The painting “Garça Branca” (2023), an outsized triptych rendered in hues of flaxen yellow and maize, finds us at the midpoint of the exhibition. A central female figure emerges from a tangle of roots like a human mangrove. At once burgeoning out of and implanting herself further into the earth, her body’s upward thrust echoes the tree trunks that flank her on either side. Bromeliads bloom from her lips and two herons, alabaster white against the cream ground, are perched at her feet. The interlocking, serpentine branches conjure the crosshatch pattern of Paulino’s suturas, and the painting’s protagonist seems to be born out of spools of golden thread. She resurfaces in nearby watercolor studies, such as the Jatobá (2019) and Nascituras (2023) series, sensual explorations of birth and awakening.

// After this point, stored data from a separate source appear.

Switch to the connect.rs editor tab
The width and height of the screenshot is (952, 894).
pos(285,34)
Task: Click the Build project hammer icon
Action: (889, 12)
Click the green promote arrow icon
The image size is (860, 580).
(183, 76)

The coda of Rosana Paulino: Amefricana is the artist’s massive wall-mounted installation “Tecelãs” (2003) (“weavers” in Portuguese), composed of hundreds of terracotta and faience figures wrapped in cotton thread, as though swaddled or cocooned. The silkworm-women stretch across the space in the manner of a swarm, but at eye level, each figure’s shapely features are discernible. Paulino is intimately acquainted with clay — she traces her relationship with the material back to the days of sculpting mud figurines with her mother and sisters in her backyard. Here, the substance gives shape to her vision of Brazil, one in which Black women are protected and cared for. Yet, as in all of the artist’s work, there is always another reading: The bodies, emerging but still constrained, are bound by cotton. In an interview quoted in the exhibition catalogue, Paulino rebuffs a feminist interpretation of her work on the basis that a central tenet of the movement, at least as posited by its leading White exponents, has been the right to labor. This was “never a question for Black women,” she explained. “We have always worked, it is either that or dying of hunger.”

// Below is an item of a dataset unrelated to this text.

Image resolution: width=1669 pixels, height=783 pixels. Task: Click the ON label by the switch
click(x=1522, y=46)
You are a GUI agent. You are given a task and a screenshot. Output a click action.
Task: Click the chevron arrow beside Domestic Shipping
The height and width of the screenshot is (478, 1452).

The locus of the artist’s practice is Brazil, where an estimated 91 million people are of African ancestry. Her message takes on a different resonance in Argentina, a country whose comparatively sparse Black population shoulders a distinct burden — the destructive myth that race-related issues do not exist. Recent efforts led by Afro-Argentinians to center their heritage offer some hope that this public misconception could one day change. The frayed edges of Paulino’s works are an urgent reminder of what is still left to unravel.